The nation’s unemployment rate, a lagging economic indicator, dropped to a two-year low of 4.64 percent last month, from 4.67 percent in December, as firms recruited staff to meet increasing demand amid the global economic recovery, the Directorate-General of Budget, Accounting and Statistics (DGBAS) said yesterday.
Seasonally adjusted, the unemployment rate stood at 4.71 percent last month, a more reliable indicator of the long-term trend, sliding from 4.72 percent in December.
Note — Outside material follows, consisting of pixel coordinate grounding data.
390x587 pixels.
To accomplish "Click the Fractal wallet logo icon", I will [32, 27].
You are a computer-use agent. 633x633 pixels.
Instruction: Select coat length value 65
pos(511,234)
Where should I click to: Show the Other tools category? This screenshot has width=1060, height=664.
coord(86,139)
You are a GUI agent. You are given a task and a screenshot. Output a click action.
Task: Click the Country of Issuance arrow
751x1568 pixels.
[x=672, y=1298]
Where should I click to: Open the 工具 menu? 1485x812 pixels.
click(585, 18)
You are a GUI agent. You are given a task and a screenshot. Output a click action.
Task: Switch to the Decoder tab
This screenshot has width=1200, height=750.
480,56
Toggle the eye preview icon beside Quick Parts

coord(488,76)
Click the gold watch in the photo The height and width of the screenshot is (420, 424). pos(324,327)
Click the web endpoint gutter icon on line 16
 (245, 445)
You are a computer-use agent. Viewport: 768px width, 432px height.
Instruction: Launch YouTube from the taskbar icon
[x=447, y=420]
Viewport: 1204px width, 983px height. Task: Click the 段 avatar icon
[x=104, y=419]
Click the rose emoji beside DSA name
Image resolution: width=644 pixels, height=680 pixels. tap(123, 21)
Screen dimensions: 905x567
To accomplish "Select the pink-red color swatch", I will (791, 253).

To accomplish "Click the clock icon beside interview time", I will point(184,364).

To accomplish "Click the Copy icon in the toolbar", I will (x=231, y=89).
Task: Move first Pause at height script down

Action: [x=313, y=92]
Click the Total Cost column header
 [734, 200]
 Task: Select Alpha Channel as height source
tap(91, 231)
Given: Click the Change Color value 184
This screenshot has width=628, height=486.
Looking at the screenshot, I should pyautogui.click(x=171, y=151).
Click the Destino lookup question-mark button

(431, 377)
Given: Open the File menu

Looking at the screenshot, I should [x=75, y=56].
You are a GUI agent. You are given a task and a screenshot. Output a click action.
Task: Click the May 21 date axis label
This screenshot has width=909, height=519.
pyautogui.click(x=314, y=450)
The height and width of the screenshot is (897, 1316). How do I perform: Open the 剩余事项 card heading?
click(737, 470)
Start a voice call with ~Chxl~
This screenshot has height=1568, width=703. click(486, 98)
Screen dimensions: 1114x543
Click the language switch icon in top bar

The rate has fallen for 17 consecutive months, DGBAS data showed.
“The number of unemployed people fell further last month thanks to local companies hiring more staff to meet rising demand before the Lunar New Year holiday,” DGBAS senior executive officer Chen Min (陳憫) told a media briefing.
Last month, the number of unemployed workers fell by 3,000 to 517,000, with the number of temporary and part-time positions being filled falling by 2,000, the report said.
The falling unemployment rate was also helped by the government hiring more workers, with a record high of 1.07 million people employed last month, 106,000 more than in October 2008, before the global economic recession hit, Chen said.
However, the number of unemployed could show a slight increase this month as demand for temporary and part-time workers decreases after the Lunar New Year holiday, she said.
However, Henry Ho (何啟聖), a public relations director at Job Bank 1111, remained optimistic that the rate would keep falling this month, as historical data showed that the number of job openings typically hit a peak after the Lunar New Year.
Cheng Cheng-mount (鄭貞茂), chief economist at Citigroup in Taipei, said by telephone that last month’s seasonally adjusted rate was slightly higher than the market’s expectation of 4.68 percent, showing that momentum in the improving labor market was starting to slow.
If, as predicted, the nation’s seasonally adjusted rate remains at about 4.7 percent over the next few months, the market’s focus would change to wages data, he said.
The DGBAS yesterday also unveiled its latest data on wages, another lagging economic gauge, with workers earning an average of NT$36,271 per month last year, up 1.82 percent from a year earlier and the largest increase in 10 years.
Adding in year-end and other bonuses, the average wage rose to NT$44,430 per month last year, up 5.34 percent from the previous year, not only the biggest increase in 16 years, but also a new all-time high, the data showed.
The average wage is expected to increase 3 percent year-on-year to NT$37,337.5 this month, reflecting companies’ increased profits last year, Cheng said.